One blunt rule cuts through most of it. If a compounded tirzepatide price drops below roughly $90 a month, treat it as a red flag rather than a deal — legitimate sourcing, clinician oversight and real pharmacy compounding cost more than that, and the headline-cheapest names are exactly where you should ask the most questions about how the product is made and who is prescribing it.
The cheapest option that actually fits a woman in perimenopause
The lowest price that suits your body beats the lowest price overall. Weight that climbs in your forties often tracks shifting hormones rather than willpower, and a GLP-1 is one tool among several, not the whole answer. If you want the wider picture before you commit to a subscription, our guide to GLP-1 medications and menopause weight gain lays out where these drugs help and where they don't.
There's also a real case for the brand here that didn't exist a year ago. With LillyDirect self-pay vials starting near $299 a month, an FDA-approved option now sits within reach of the compounded price, minus the regulatory question mark. For some women that certainty is worth a small premium; for others the flat-rate compounded programs still win outright on cost. And if tirzepatide isn't settled for you, semaglutide runs cheaper — we track the cheapest verified semaglutide the same way.
Frequently asked questions
What is the cheapest tirzepatide right now?+–
The cheapest legitimate option we can verify is Curex, at about $199 a month all-in — medication, consult and shipping in one price, with no separate membership. That's a starter-dose rate, so confirm the maintenance-dose price in writing, and re-check the live figure from a US connection before you enroll.
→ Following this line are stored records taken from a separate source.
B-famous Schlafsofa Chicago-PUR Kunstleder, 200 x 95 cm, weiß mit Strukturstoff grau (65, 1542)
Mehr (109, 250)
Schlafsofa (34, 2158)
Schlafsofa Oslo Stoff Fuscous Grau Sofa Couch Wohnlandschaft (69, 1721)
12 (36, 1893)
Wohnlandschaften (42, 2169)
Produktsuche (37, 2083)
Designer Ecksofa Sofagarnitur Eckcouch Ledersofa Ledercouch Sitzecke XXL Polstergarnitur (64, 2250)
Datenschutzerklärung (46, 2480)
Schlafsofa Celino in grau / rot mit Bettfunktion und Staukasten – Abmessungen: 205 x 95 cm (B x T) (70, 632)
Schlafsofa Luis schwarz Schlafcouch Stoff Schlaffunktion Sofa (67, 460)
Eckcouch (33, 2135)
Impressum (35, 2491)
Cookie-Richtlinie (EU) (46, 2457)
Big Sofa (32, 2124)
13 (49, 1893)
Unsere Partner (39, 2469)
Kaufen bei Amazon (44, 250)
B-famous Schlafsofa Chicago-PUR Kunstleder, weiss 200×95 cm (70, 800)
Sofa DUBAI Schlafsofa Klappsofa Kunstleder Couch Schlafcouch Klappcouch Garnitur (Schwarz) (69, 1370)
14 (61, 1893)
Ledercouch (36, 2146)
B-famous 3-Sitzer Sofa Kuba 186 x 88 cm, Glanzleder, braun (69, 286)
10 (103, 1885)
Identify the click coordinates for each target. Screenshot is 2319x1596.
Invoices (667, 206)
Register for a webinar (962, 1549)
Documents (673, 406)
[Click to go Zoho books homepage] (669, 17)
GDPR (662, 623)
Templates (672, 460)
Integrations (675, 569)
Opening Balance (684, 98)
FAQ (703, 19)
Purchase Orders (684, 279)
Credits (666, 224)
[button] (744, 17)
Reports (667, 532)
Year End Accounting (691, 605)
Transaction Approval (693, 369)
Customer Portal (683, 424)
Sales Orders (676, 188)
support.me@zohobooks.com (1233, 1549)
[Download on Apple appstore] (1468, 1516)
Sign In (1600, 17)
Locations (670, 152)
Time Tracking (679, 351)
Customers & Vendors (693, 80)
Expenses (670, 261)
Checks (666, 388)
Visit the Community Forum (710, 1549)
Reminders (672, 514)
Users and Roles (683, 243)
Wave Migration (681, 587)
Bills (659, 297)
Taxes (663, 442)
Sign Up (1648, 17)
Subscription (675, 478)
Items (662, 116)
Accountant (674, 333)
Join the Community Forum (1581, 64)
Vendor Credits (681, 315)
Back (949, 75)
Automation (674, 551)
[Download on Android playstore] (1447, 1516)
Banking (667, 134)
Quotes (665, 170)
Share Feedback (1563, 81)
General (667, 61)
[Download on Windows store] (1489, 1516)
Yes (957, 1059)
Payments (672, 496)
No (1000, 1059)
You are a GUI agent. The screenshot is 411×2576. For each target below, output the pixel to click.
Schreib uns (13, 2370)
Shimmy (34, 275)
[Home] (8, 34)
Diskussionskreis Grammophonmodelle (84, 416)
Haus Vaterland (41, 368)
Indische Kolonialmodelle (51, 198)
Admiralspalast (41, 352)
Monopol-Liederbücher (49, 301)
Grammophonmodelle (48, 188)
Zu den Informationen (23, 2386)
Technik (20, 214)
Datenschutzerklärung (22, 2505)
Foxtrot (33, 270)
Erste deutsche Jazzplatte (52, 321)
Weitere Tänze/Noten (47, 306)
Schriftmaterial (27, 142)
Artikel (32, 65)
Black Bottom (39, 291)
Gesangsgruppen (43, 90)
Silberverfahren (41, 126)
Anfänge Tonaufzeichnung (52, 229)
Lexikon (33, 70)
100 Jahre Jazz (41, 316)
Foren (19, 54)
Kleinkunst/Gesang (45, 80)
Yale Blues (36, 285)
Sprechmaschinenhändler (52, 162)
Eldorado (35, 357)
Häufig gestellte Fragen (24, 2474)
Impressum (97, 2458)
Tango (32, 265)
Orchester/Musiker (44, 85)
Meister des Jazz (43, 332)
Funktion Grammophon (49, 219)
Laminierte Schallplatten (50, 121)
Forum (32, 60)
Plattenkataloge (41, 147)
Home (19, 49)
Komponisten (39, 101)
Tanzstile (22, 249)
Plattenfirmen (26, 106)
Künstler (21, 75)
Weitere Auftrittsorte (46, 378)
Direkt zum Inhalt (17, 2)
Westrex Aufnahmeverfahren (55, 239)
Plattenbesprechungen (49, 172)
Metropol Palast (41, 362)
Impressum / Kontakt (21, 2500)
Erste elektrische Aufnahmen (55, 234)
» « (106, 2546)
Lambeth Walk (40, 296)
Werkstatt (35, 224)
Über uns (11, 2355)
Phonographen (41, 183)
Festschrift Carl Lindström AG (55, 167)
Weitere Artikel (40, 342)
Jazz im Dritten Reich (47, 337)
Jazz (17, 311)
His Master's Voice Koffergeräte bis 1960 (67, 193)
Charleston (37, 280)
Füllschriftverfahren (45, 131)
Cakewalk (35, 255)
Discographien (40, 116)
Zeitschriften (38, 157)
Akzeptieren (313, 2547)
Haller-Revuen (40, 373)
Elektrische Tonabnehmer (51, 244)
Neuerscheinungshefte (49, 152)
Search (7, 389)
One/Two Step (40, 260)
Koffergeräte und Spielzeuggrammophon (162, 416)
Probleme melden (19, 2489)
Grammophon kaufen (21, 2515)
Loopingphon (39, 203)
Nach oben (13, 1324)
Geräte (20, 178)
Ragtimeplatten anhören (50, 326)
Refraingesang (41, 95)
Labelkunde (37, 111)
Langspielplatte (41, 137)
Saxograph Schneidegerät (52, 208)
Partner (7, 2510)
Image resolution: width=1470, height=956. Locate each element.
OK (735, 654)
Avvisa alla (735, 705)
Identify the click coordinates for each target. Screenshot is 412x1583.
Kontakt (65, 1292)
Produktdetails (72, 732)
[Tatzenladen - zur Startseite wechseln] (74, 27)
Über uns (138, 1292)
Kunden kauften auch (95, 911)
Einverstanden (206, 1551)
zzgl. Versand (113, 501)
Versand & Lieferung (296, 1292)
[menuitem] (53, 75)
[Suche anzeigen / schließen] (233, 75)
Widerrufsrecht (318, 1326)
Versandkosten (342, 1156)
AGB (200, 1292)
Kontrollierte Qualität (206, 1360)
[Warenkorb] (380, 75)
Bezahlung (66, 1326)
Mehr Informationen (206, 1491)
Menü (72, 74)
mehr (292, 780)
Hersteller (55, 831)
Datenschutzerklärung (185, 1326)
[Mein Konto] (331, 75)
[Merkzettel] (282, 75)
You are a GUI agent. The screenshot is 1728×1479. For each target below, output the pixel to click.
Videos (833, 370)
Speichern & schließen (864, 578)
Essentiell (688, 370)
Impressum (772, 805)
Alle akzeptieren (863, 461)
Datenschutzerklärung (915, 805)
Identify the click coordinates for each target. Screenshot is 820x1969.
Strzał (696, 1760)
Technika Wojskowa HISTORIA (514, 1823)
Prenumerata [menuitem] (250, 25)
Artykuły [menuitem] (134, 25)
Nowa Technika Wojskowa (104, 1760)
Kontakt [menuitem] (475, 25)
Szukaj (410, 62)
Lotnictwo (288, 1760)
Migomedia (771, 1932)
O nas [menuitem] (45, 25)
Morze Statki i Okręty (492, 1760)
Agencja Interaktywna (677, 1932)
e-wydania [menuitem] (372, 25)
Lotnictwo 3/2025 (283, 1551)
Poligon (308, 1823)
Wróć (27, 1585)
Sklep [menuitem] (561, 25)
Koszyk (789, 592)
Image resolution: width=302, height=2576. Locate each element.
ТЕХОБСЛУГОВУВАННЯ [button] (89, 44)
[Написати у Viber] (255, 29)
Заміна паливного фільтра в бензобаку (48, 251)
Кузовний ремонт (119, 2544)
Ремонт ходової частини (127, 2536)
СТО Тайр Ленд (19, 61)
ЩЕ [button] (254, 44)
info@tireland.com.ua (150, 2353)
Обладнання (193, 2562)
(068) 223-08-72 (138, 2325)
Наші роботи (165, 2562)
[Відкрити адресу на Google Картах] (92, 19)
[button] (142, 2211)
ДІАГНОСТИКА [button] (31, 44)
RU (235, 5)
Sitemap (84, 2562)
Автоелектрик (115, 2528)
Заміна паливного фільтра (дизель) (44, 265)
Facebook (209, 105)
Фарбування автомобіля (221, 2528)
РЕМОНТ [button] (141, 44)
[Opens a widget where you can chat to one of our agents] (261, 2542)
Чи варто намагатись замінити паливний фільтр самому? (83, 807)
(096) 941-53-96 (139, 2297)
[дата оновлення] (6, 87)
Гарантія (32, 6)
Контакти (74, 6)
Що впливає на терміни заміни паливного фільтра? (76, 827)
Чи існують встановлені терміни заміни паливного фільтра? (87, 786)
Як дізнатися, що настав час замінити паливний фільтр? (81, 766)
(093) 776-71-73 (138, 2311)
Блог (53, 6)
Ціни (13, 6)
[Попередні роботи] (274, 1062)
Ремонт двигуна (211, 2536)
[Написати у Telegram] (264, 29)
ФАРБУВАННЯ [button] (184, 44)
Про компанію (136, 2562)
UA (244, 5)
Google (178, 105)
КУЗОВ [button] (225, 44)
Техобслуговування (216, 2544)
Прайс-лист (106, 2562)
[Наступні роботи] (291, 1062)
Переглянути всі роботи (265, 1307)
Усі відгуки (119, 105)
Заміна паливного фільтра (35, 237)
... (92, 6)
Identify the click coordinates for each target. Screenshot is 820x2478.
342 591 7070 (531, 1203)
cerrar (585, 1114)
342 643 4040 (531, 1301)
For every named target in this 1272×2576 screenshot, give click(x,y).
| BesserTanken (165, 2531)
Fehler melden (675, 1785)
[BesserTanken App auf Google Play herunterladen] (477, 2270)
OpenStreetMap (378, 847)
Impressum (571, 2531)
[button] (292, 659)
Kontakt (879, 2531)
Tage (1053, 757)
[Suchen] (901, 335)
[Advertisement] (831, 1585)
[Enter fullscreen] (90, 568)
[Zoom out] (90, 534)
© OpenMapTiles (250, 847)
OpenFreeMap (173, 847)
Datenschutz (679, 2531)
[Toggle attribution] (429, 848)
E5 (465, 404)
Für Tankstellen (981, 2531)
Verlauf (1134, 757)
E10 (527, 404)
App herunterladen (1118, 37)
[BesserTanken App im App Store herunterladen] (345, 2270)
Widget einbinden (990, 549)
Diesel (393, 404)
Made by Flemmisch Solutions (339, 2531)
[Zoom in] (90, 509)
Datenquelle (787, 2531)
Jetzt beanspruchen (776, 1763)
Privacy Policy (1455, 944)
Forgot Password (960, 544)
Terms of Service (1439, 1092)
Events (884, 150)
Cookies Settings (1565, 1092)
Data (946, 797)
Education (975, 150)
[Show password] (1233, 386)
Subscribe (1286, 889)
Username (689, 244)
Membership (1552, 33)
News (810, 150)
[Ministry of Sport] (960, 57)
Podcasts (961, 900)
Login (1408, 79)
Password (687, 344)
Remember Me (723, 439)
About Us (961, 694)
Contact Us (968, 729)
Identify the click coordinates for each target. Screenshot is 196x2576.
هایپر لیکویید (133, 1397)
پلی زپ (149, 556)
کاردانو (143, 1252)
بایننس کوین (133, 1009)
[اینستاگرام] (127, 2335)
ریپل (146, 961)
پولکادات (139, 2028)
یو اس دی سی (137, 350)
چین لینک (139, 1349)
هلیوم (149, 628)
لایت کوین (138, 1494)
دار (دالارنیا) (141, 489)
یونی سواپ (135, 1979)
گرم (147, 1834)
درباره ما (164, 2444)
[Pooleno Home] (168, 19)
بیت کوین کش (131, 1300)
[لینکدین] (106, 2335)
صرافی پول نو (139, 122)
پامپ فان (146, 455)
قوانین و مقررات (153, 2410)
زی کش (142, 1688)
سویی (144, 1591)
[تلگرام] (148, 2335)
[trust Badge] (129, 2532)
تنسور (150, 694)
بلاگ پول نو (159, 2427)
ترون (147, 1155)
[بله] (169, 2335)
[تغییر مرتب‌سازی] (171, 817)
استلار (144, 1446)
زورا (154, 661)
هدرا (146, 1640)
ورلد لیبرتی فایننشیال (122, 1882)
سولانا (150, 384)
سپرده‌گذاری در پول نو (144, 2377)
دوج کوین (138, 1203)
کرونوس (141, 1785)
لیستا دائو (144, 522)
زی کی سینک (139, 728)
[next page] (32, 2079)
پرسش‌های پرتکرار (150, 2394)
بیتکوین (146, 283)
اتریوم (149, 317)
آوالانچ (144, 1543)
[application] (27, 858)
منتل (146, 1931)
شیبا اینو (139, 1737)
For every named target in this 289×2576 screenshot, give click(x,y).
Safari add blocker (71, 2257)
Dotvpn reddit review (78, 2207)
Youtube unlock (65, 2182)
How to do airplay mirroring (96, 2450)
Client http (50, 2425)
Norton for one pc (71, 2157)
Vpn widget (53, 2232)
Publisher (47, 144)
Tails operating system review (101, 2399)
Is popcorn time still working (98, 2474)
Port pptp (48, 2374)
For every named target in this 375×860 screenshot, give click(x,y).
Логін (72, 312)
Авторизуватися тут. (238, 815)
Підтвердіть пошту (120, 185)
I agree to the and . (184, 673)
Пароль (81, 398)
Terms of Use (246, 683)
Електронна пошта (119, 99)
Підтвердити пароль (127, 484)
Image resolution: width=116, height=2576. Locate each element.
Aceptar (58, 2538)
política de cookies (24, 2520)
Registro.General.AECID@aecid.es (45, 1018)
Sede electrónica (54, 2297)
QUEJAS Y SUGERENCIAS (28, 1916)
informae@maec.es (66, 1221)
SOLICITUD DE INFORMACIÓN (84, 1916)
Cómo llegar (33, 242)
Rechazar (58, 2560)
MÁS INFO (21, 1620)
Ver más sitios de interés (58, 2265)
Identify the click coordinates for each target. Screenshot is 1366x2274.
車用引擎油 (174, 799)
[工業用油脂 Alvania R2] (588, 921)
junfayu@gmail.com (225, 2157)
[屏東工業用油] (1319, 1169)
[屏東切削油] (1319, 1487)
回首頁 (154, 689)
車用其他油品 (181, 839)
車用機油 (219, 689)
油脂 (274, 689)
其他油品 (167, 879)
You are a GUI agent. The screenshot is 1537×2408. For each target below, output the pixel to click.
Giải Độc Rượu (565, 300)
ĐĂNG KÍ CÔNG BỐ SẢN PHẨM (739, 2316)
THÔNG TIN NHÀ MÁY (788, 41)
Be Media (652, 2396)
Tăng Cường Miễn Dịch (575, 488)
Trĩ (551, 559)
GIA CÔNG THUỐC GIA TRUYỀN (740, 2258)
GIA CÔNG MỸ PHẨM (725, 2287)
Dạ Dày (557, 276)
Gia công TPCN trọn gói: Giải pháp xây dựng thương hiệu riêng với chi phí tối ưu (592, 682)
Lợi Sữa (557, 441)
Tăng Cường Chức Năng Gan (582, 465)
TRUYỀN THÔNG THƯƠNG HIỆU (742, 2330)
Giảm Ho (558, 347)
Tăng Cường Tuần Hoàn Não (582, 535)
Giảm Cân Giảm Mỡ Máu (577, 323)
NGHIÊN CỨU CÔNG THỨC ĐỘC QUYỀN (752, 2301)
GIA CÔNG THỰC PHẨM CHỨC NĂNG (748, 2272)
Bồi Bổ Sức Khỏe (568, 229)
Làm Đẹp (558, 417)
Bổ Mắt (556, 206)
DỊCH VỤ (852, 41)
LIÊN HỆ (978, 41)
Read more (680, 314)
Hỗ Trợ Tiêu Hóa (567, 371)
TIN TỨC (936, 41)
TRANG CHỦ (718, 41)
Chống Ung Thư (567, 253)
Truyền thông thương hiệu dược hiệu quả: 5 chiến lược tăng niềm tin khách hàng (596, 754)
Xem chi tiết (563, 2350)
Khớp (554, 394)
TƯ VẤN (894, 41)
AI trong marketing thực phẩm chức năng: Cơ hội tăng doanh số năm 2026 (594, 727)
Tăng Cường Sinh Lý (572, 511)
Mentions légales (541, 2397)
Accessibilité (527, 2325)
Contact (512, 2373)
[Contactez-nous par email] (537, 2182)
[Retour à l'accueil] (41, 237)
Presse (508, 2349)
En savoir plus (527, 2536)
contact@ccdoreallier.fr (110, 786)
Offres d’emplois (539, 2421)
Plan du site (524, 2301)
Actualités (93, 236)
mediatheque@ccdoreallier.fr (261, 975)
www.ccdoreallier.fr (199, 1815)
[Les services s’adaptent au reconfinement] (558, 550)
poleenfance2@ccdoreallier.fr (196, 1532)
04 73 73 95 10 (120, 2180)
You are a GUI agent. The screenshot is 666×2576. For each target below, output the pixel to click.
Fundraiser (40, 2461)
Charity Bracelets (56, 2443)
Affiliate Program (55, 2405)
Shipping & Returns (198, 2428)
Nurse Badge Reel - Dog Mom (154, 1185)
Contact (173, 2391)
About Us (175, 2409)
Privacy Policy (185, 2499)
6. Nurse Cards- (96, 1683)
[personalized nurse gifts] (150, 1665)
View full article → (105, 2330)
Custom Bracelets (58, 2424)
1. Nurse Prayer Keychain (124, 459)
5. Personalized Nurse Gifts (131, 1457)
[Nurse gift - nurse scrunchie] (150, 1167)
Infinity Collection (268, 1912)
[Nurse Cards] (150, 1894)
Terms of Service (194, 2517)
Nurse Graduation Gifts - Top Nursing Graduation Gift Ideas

Is compounded tirzepatide still legal in 2026?+–
Only narrowly. After tirzepatide came off the FDA shortage list, broad compounding wound down — enforcement discretion ended February 18, 2025 for 503A pharmacies and March 19, 2025 for 503B outsourcing facilities. A 503A pharmacy may still compound it for an individual patient with a documented clinical need the approved version can't meet, but not purely to save money. The status is evolving, so confirm how any provider sources it.
Why is brand-name Zepbound cheaper than it used to be?+–
Eli Lilly now sells Zepbound single-dose vials directly to self-pay patients through LillyDirect, starting around $299 a month for the lowest dose on its Self Pay Journey Program. That brings the FDA-approved brand much closer to compounded pricing. The catch is a 45-day refill window — miss it and the higher doses jump to roughly $499–$699. Verify current vial pricing on the official site.
What hidden fees should I check before signing up?+–
Five: a membership or consultation fee on top of the medication (the dual-subscription trap at Ro and Mochi), whether the intro price rises after month one, whether the fee climbs with each dose tier, the billing cycle — programs that bill every 28 days charge you thirteen times a year, not twelve — and any non-refundable multi-month prepay. Always price the all-in number, not the sticker.
Is a tirzepatide price under $100 a month too good to be true?+–
Usually, yes. Below roughly $90 a month, treat a compounded tirzepatide price as a red flag rather than a bargain — legitimate pharmacy compounding, real clinician oversight and shipping cost more than that. The headline-cheapest names are where you should ask the most about how the product is made and who is prescribing it.